然而,当霍子玉一边召集卫州兵马,一边等待张家兄弟援军时,张克礼、程怀信、王士真、田和,已经会师博州。
魏博等四方人马,除了张克礼一方只有五百骑兵,其他方都人马众多,四方合计兵马达二十万之多,会师当晚,摆宴商讨进攻事宜。
“先前我军在澶州与田贼季安打过一仗,都没占到便宜,但田季安所部伤损严重,就算加上天策军五千人马,目前澶州城守军也只有万余,我的建议是,直接开展进攻!”田和说道。
“成德军与横海军远道而来,自是疲乏,就由我魏博军先行发起攻击,然后再由你们两方进攻如何?”田叔方笑道。
王士真闻言大喜,程怀信也是大喜过望,纷纷表示同意,同时坦言推举田叔方为此次举事清君侧的盟首。
张克礼也立刻同意,同时表示自己愿负责叫战,同时立下军令状,凡有对战,自己必胜,凡有一次不胜,则每次给其他盟友一万两!
其他诸侯本来对义武此次只出动了五百骑兵还有意见,但此时听张克礼说这话,纷纷大喜。
由于田和、田叔方的兵马还在澶州,于是王士真、程怀信等人吩咐下去命令各部继续向澶州进发后,众人先行前往澶州前线。
两天后,众人抵达澶州,来到田和大营,在一众将士保护下,骑马在澶州城周边走了走。
王士真叹道:“这澶州一带,东部有黄河天堑,西部,远有漳河、渭河,近有澶水,从北向南,一路平原直下,惟有澶州一城,克之,则直下河南;不克,则如刀枪哽喉!”
众人闻言,纷纷称是,张克礼笑道:“何不今晚便去叫战?晚辈已经迫不及待想杀几个人、挫一挫敌军的士气了!”

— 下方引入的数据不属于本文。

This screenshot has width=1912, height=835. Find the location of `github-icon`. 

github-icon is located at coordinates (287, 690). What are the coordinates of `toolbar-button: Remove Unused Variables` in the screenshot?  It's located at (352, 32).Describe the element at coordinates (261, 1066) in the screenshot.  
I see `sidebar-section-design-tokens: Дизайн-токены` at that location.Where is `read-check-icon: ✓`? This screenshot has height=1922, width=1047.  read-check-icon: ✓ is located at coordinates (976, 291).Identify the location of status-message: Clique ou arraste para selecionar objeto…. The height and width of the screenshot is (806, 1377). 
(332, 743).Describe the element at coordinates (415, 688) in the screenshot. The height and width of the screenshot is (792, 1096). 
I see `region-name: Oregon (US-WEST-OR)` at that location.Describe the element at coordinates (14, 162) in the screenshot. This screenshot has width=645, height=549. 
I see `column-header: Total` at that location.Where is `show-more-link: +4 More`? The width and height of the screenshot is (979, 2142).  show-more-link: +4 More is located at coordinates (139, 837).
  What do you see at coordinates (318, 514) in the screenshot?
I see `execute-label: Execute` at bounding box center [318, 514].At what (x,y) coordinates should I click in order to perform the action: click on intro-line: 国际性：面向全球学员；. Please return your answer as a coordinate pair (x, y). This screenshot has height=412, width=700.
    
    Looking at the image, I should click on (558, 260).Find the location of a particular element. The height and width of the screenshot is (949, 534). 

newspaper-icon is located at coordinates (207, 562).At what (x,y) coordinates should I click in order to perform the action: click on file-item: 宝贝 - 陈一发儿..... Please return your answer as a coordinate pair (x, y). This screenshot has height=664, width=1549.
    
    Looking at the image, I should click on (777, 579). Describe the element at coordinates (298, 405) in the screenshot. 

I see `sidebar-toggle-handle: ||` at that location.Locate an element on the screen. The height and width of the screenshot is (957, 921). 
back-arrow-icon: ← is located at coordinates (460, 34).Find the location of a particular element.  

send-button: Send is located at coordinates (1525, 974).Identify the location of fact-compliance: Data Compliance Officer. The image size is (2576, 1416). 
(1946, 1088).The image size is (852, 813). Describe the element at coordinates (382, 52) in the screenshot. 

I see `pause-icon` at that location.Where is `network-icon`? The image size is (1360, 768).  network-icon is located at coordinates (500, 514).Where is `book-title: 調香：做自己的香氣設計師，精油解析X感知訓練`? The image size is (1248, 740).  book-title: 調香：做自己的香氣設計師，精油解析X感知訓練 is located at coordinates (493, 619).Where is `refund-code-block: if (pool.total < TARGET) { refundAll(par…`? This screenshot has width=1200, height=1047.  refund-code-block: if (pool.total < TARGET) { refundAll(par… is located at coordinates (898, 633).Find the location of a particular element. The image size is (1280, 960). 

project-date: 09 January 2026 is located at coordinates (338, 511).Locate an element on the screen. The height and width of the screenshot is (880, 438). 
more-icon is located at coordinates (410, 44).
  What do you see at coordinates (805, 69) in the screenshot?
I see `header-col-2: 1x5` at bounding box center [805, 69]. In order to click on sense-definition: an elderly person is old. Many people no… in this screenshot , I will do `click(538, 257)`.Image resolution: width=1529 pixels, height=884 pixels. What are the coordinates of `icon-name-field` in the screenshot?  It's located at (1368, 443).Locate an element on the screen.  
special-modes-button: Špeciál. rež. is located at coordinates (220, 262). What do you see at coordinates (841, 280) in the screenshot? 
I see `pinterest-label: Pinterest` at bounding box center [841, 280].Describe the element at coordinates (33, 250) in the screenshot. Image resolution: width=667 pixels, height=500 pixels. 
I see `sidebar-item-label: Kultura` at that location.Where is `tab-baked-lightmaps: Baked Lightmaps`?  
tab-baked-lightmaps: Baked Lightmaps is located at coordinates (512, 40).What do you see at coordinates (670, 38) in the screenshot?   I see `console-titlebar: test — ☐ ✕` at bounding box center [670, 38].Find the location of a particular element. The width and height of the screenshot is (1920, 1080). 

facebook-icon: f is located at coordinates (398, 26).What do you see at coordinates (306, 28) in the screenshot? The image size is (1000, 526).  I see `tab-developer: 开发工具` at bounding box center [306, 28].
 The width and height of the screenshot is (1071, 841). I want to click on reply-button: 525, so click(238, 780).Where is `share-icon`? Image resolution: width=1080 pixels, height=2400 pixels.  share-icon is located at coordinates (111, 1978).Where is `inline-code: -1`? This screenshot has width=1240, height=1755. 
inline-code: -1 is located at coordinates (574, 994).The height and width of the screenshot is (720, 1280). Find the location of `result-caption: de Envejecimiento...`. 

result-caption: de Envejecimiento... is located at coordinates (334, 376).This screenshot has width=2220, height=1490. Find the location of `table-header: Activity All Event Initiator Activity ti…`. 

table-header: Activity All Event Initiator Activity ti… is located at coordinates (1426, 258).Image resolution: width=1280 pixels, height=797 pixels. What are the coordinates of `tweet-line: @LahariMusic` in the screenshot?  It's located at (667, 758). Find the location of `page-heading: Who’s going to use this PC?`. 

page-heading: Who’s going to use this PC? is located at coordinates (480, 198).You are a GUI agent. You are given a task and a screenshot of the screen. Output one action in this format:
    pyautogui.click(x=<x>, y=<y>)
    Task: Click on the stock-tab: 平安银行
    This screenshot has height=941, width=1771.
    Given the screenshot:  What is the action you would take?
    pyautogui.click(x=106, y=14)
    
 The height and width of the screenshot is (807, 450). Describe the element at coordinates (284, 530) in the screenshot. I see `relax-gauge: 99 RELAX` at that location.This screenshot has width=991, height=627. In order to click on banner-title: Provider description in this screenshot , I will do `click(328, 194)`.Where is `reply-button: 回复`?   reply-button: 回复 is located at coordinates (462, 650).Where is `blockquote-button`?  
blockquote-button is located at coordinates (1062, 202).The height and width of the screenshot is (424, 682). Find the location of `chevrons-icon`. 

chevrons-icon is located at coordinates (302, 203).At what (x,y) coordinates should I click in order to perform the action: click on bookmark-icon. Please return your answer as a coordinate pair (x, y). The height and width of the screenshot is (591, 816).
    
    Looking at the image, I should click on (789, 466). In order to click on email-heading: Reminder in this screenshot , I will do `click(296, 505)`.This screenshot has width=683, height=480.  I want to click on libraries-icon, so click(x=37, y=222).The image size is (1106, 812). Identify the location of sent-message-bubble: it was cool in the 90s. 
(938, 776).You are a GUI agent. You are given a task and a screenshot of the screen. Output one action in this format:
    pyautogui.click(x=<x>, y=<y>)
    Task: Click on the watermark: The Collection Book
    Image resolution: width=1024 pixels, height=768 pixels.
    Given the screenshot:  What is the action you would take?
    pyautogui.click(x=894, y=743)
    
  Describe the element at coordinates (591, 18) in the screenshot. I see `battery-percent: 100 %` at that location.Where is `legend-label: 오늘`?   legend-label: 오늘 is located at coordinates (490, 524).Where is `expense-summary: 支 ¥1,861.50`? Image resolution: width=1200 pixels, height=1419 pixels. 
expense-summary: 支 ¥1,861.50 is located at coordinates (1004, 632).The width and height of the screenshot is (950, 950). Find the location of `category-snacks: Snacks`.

其他人闻言,心中纷纷大喜,纷纷称赞张克礼少年英雄、一身虎胆。
下午,张克礼便迫不及待地来到澶州城外叫战,点名要田季安出城受死。
田季安是有点武艺,但他知道自己哪是张克礼的对手,于是便找杨仁商议。
杨仁闻言,知道田季安不是张克礼的对手,也没说什么,而是笑问帐下诸将道:“谁愿前去会一会张克礼?”
“末将愿往!”
众人一看,正是李再义。
田季安见李再义高大魁梧,满身杀气,赞道:“将军威武!我再派手下一将协助将军!”
李再义闻言大笑道:“田将军何故看我不起?”
田季安闻言,讪讪一笑,杨仁笑道:“田将军放心,李再义乃我军第一猛将!”
“失敬失敬,兄弟我言语冒犯,还请将军海涵!”田季安赶紧道歉。
“诸位将军等咱好消息!”李再义抱拳拱手,上马拎枪而走。